Santas Irmina y Adela

Date: 
Jueves, Diciembre 24, 2020
Clase: 
Santa

DE ACUERDO CONla tradición, la princesa Irmina, de quien se dice que fue hija de San Dagoberto II, había sido prometida en matrimonio al conde Hermán. Ya estaban hechos todos los preparativos para la boda en la ciudad de Tréveris, cuando uno de los hombres que estaban al servicio de la princesa y perdidamente enamorado de ella, tendió una celada al conde sobre un despeñadero vecino a la ciudad, se arrojó sobre Hermán con inaudita saña, lucharon los dos a brazo partido y ambos cayeron abrazados en el precipicio.

Tras este trágico epílogo de sus proyectos, Irmina obtuvo la autorización de su padre para ingresar a un convento que el propio Dagoberto había fundado o reconstruido en las proximidades de Tréveris. Santa Irmina fue una celosa colaboradora en los trabajos misioneros de San Wilibrordo y, en el año de 698 le cedió la mansión en la que él fundó el famoso monasterio de Echternach. Se afirma que aquel donativo lo hizo como una muestra de reconocimiento cuando San Wilibrordo contuvo milagrosamente una epidemia que había azotado a su convento y causaba muchas víctimas. Eso es todo lo que se sabe de cierto sobre Santa Irmina.

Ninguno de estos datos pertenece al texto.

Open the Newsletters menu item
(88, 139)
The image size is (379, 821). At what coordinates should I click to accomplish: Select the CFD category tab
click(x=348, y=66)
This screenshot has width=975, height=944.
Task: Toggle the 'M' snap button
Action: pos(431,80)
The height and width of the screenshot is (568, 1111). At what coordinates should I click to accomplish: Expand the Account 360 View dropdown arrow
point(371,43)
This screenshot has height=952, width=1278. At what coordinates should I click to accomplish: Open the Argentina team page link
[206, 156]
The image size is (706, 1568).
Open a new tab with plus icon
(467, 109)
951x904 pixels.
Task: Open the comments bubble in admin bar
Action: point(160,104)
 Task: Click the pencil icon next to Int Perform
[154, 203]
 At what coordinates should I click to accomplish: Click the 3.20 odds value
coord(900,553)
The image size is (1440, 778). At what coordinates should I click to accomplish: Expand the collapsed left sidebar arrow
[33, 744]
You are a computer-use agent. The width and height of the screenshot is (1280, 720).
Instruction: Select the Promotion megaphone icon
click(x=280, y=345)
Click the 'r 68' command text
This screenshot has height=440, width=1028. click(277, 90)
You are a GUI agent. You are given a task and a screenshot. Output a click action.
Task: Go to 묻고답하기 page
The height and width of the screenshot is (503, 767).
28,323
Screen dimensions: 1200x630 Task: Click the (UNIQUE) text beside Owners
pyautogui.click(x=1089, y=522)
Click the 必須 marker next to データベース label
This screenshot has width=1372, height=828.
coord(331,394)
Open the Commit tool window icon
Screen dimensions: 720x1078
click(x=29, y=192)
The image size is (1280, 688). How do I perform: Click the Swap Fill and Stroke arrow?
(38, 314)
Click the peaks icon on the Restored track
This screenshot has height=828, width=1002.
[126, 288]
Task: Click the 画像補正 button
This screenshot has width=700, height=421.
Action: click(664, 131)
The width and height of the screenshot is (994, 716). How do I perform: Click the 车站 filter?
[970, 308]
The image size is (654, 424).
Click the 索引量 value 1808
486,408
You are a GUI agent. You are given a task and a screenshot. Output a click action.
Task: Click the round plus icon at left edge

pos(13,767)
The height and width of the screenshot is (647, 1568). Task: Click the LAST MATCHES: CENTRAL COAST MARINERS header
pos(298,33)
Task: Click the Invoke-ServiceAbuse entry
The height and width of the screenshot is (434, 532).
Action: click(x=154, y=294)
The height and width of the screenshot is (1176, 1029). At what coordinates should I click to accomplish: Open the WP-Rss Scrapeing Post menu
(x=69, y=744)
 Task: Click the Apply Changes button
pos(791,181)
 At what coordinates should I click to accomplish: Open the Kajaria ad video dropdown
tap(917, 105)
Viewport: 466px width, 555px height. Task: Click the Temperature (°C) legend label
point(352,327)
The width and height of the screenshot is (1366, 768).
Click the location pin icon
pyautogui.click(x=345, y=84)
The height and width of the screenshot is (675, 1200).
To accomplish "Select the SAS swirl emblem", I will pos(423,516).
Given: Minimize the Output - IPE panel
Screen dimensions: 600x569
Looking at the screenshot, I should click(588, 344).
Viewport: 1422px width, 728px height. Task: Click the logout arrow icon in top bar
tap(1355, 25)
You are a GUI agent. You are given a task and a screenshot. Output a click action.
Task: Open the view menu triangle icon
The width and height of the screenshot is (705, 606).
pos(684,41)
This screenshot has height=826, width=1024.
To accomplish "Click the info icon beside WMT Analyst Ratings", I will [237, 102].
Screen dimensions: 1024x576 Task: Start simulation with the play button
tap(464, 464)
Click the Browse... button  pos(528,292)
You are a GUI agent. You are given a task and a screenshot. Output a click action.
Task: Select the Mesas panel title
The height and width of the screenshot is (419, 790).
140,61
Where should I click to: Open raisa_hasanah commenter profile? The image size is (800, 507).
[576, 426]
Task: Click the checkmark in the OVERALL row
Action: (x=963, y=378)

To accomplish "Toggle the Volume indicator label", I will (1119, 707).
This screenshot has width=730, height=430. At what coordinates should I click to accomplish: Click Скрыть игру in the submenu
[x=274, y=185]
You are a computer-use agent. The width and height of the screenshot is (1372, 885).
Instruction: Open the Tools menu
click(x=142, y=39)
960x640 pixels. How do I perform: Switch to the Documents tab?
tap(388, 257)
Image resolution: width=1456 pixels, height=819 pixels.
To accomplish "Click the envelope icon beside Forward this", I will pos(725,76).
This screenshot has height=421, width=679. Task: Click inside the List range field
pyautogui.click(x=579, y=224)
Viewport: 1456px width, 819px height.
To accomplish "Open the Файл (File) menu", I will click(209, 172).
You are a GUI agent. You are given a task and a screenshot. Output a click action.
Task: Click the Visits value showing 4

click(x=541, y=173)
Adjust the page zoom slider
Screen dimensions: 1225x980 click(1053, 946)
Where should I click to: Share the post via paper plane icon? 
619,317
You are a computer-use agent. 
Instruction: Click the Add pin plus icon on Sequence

Santa Adela, otra hija de Dagoberto II, se hizo monja a la muerte de su marido Alberico. Muy probablemente esta Adela sea la viuda Adula que, entre los años 691 y 692, vivía en Nivelles con su pequeño hijo, el futuro padre de San Gregorio de Utrecht. Adela fundó un monasterio en Palatiolum, la actual ciudad de Pfalzel, cerca de Tréveris; fue la primera abadesa del mismo y lo gobernó con prudencia y santidad durante muchos años. Parece ser que Adela se encontraba entre los discípulos de San Bonifacio, y una de las cartas que figuran en la correspondencia de este santo, firmada por la abadesa Aelfleda de Whitby y dirigida a una abadesa Adola, pertenecía indudablemente a Santa Adela. A Santa Irmina se le menciona en el Martirologio Romano, pero el culto popular que se rinde a Santa Adela nunca ha sido confirmado y no tiene conmemoración litúrgica.